### Data in this exercise
= = = = =

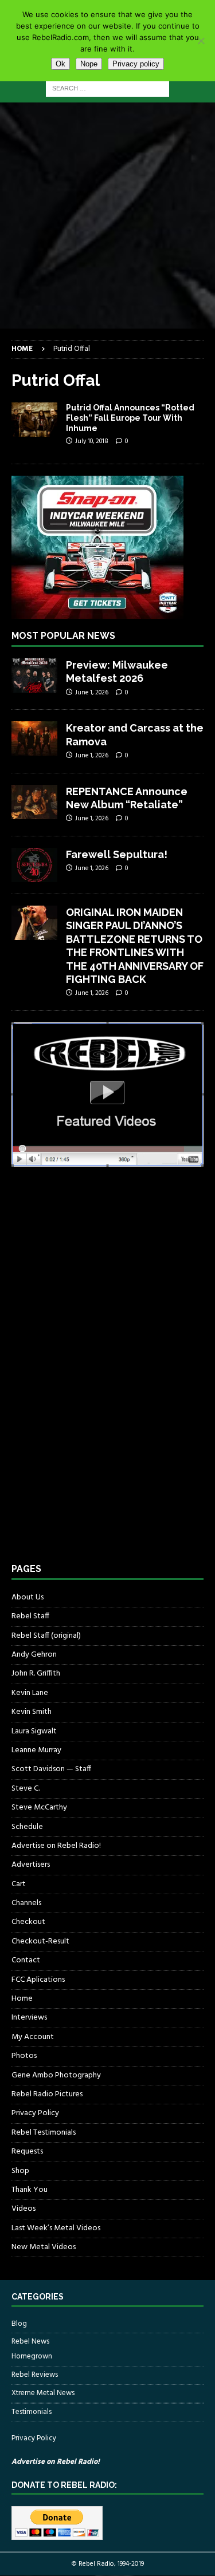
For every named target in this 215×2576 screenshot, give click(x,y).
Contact (25, 1960)
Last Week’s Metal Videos (55, 2228)
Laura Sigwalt (34, 1731)
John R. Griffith (35, 1673)
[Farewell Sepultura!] (34, 865)
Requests (27, 2151)
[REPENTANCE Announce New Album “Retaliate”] (34, 802)
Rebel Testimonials (43, 2132)
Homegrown (31, 2356)
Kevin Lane (29, 1693)
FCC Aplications (38, 1979)
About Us (27, 1597)
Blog (19, 2324)
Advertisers (30, 1864)
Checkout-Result (40, 1941)
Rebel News (30, 2342)
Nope (88, 64)
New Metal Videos (43, 2247)
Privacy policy (135, 64)
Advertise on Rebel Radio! (56, 1845)
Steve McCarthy (39, 1807)
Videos (23, 2208)
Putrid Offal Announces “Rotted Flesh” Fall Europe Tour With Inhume (130, 418)
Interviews (29, 2017)
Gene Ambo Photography (56, 2075)
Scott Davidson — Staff (51, 1769)
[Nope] (200, 40)
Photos (24, 2056)
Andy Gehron (34, 1654)
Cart (18, 1884)
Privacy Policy (35, 2113)
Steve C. (25, 1788)
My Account (32, 2037)
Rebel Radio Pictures (47, 2094)
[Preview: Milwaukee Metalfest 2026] (34, 675)
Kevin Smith (31, 1711)
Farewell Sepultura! (116, 854)
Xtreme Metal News (43, 2393)
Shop (20, 2171)
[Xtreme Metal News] (34, 419)
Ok (60, 64)
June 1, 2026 (91, 693)
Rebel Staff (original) (46, 1635)
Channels (26, 1903)
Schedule (27, 1827)
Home (22, 1998)
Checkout (28, 1922)
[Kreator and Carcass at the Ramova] (34, 738)
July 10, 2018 (91, 441)
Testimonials (31, 2412)
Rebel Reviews (34, 2375)
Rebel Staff (30, 1616)
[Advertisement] (107, 215)
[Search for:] (107, 88)
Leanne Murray (36, 1750)
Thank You (29, 2189)
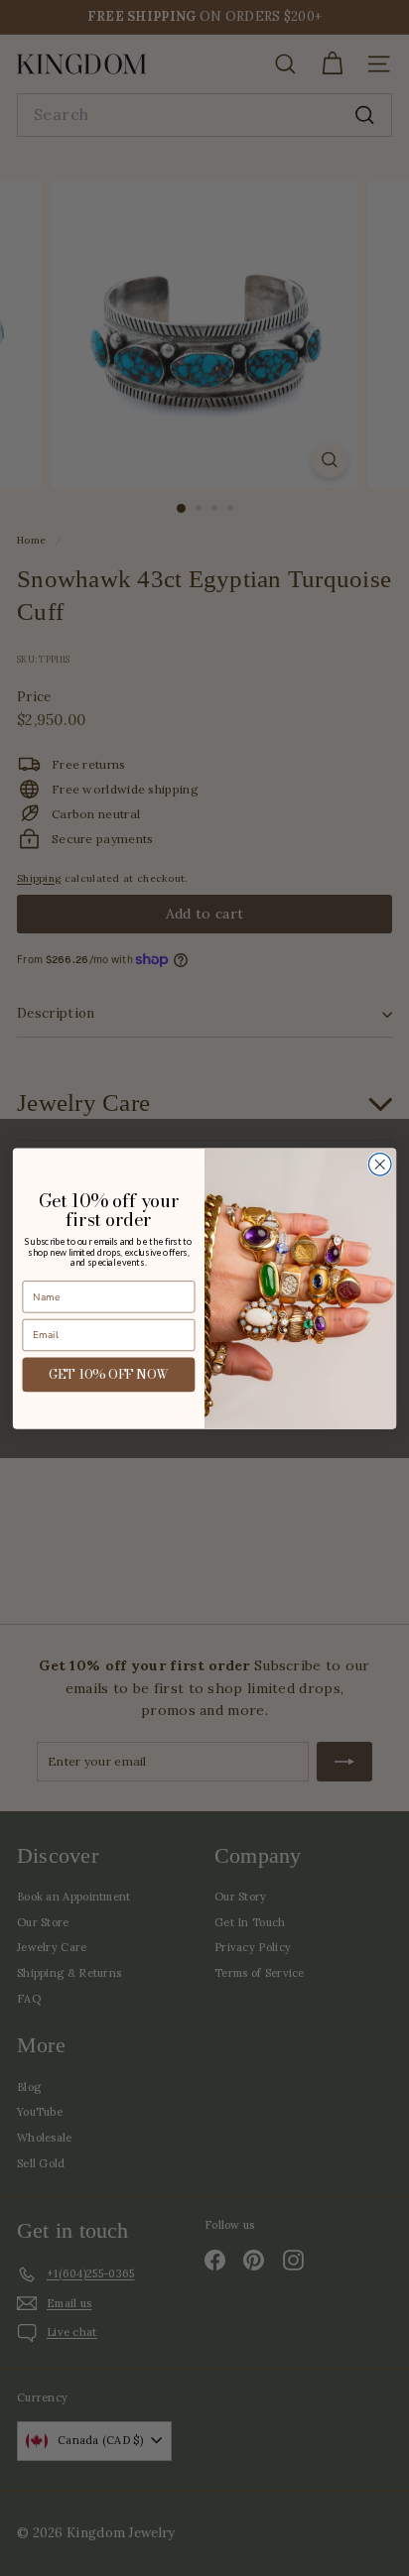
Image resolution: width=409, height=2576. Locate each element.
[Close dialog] (379, 1164)
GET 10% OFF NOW (109, 1374)
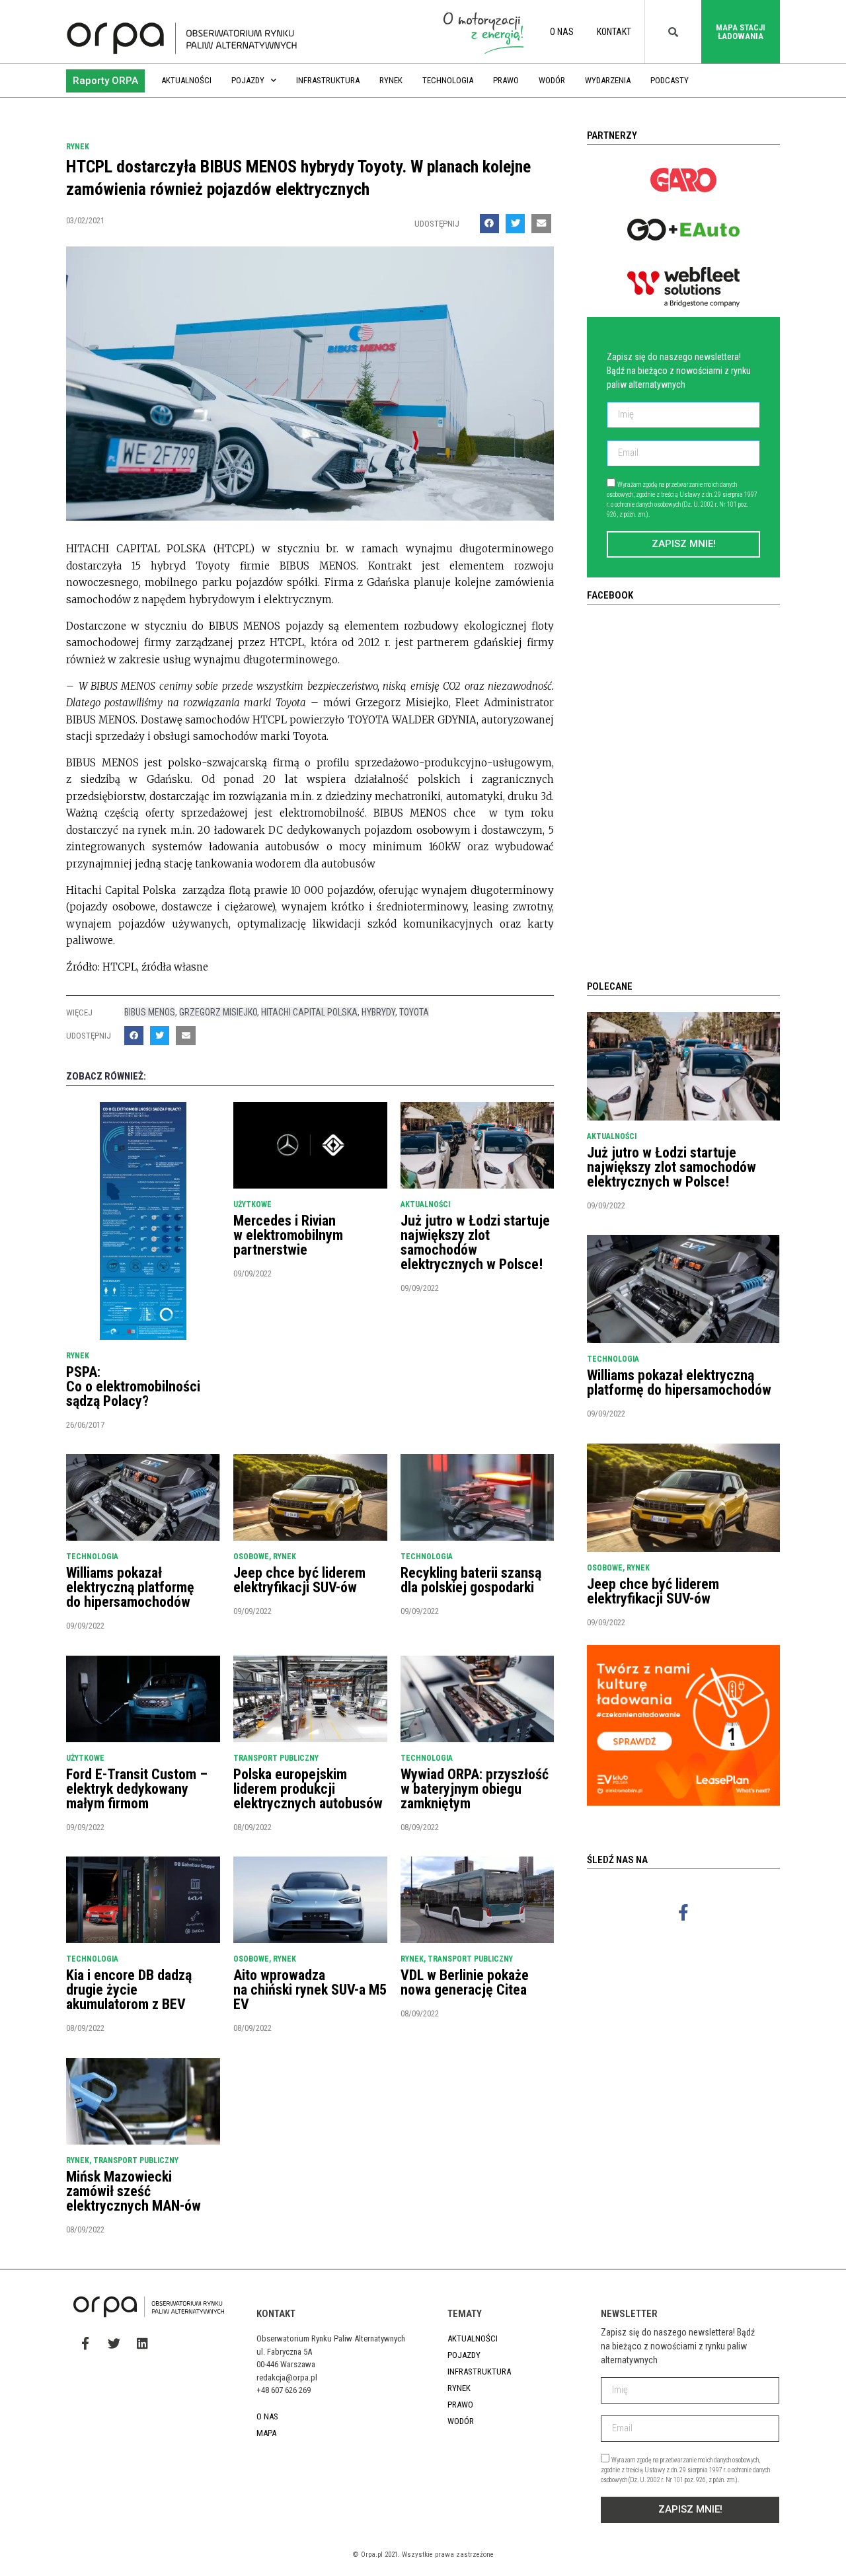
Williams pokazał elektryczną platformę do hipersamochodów (130, 1587)
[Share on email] (541, 223)
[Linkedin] (142, 2343)
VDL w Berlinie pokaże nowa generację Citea (465, 1982)
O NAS (562, 31)
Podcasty (669, 80)
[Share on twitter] (515, 223)
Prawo (506, 80)
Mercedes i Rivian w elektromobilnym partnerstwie (288, 1235)
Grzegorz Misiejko (218, 1012)
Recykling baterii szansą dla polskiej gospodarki (471, 1580)
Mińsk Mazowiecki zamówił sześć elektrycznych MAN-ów (133, 2191)
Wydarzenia (608, 80)
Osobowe (251, 1556)
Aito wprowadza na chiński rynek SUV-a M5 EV (310, 1989)
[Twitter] (113, 2343)
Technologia (447, 80)
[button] (105, 80)
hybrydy (378, 1012)
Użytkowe (252, 1204)
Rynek (391, 80)
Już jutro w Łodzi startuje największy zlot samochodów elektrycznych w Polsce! (475, 1242)
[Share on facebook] (489, 223)
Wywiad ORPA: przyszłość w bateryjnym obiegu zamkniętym (475, 1789)
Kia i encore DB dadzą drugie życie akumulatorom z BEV (129, 1989)
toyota (414, 1012)
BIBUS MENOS (149, 1012)
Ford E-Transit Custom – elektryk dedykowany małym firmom (137, 1789)
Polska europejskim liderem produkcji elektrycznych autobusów (308, 1789)
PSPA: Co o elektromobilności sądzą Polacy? (133, 1386)
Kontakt (614, 31)
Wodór (552, 80)
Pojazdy (247, 80)
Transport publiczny (276, 1758)
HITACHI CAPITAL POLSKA (309, 1012)
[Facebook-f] (683, 1912)
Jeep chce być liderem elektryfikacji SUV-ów (299, 1580)
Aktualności (186, 80)
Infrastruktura (328, 80)
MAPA (266, 2433)
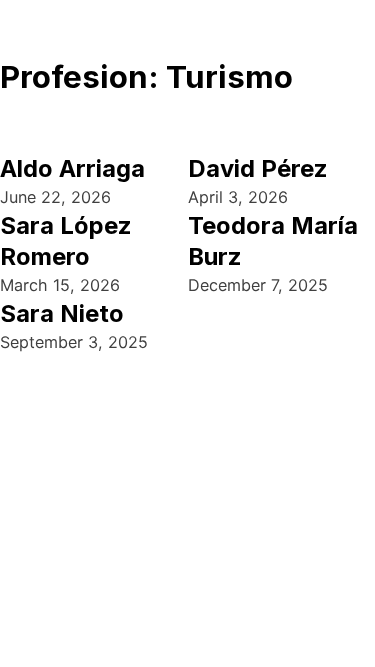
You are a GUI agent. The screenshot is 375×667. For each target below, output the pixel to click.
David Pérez (258, 168)
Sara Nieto (62, 313)
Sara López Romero (66, 241)
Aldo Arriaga (72, 168)
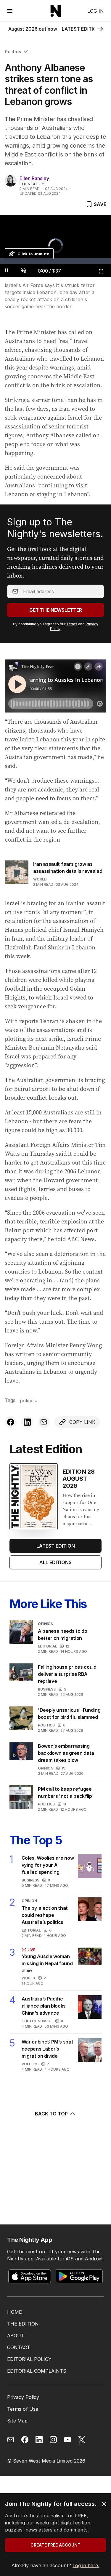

= = = = =

### Exercise
Reply with one number: the count of lines in the entries that include the word "Radio".

### Answer to the problem
2